Exaggeration, disinformation and provocation are the region's stock-in-trade.
At the most basic level of sight and sound, the conflict is easy
to cover. But that is also the greatest stumbling block. Nothing
is what it appears to be. For example, one day last August, while
on a family vacation in a peaceful seaside town in Brittany, France,
I couldn't miss the front-page headline of the regional newspaper
shouting from every kiosk: "Israel assassinated Palestinian
political leader." The non-credited story told how an Israeli
helicopter fired a missile through the office window of Abu Ali
Mustafa, the secretary-general of the Popular Front for the Liberation
of Palestine in Ramallah, killing him instantly. Now, the PLFP is
indeed a political movement, but it is also an active terrorist
organization.
I could not help but wonder how this news report, as it appeared
in the paper, enriched a local reader's perception of the conflict,
and what made the local editor turn it into the lead story of the
day.
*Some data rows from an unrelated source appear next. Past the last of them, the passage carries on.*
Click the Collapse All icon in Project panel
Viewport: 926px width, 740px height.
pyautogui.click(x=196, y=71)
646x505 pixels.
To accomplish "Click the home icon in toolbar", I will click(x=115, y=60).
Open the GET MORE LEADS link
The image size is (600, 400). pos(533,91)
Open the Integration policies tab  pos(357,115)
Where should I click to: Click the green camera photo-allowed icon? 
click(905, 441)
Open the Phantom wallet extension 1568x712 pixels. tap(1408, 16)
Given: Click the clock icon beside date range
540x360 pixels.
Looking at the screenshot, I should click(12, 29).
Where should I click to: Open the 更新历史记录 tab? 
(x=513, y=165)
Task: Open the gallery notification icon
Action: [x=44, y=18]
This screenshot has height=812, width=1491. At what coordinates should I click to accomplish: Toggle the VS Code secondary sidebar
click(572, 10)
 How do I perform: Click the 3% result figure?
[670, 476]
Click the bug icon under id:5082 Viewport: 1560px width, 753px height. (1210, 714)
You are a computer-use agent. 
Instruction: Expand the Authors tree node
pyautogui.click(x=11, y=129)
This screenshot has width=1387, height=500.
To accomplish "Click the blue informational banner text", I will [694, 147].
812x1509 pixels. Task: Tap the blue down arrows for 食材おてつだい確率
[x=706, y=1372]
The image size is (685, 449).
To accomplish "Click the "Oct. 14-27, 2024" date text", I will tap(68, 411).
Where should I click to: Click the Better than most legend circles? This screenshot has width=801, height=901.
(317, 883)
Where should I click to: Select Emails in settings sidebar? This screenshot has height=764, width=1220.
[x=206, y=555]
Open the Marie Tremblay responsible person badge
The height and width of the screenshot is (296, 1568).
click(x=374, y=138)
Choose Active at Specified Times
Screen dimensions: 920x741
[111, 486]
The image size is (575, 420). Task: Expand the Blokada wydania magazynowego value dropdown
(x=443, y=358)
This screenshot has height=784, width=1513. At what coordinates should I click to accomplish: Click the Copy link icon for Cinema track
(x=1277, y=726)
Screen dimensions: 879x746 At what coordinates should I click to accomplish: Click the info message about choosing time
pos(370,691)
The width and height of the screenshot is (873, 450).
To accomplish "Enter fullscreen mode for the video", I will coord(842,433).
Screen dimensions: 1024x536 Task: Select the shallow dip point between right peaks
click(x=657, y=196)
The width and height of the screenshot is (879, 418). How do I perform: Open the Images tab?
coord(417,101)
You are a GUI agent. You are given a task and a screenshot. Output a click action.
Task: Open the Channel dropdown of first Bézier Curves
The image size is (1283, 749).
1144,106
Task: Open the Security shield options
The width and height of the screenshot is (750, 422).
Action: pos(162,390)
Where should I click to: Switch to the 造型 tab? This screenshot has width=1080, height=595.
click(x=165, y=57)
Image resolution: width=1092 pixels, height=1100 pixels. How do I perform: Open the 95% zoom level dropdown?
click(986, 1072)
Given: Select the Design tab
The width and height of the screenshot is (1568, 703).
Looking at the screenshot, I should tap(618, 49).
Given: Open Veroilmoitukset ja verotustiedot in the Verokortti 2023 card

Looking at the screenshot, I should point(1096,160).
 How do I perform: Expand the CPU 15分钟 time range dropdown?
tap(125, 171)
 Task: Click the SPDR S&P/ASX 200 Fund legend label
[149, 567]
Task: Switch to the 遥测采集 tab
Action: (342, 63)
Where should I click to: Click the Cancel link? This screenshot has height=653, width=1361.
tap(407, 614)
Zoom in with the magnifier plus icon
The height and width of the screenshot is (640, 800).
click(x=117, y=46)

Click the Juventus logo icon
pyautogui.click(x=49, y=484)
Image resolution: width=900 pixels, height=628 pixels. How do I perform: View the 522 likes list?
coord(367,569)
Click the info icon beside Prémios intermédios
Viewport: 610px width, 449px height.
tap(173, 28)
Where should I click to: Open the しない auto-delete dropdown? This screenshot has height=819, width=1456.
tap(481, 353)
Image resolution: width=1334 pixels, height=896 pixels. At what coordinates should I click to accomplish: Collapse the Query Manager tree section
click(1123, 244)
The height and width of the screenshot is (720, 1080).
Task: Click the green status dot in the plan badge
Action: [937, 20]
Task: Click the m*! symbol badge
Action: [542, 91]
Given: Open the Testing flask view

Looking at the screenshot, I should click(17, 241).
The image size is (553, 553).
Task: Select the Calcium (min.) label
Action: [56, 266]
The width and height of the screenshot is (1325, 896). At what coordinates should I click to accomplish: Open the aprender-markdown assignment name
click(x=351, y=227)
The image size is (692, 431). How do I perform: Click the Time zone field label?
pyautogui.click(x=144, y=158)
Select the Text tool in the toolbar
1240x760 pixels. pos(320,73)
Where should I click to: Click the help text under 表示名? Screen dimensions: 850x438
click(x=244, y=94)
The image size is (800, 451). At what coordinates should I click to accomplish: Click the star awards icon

Did he draw his conclusions about the event by making an analogy
to European politics?
Obviously, the editor who wrote the headline was not aware of definite
information concerning Mustafa's involvement in coordinating a terrorist
attack on an Israeli school that took place the following week,
on September 1st. To know that in real time, the editor would have
needed deep, reliable sources inside the secret service. If he had
had that knowledge, would he have phrased the headline differently,
or would he just make out of it a short foreign-news, back-page
story?
As you see, even simple, neutral coverage is often loaded; in many
cases, there is no real distinction between peaceful civilian and
underground militant, between a decent politician and an active
terrorist. So is the use of contradictory terminology that often
reflects the two sides' conflicting narratives. "Shaheed"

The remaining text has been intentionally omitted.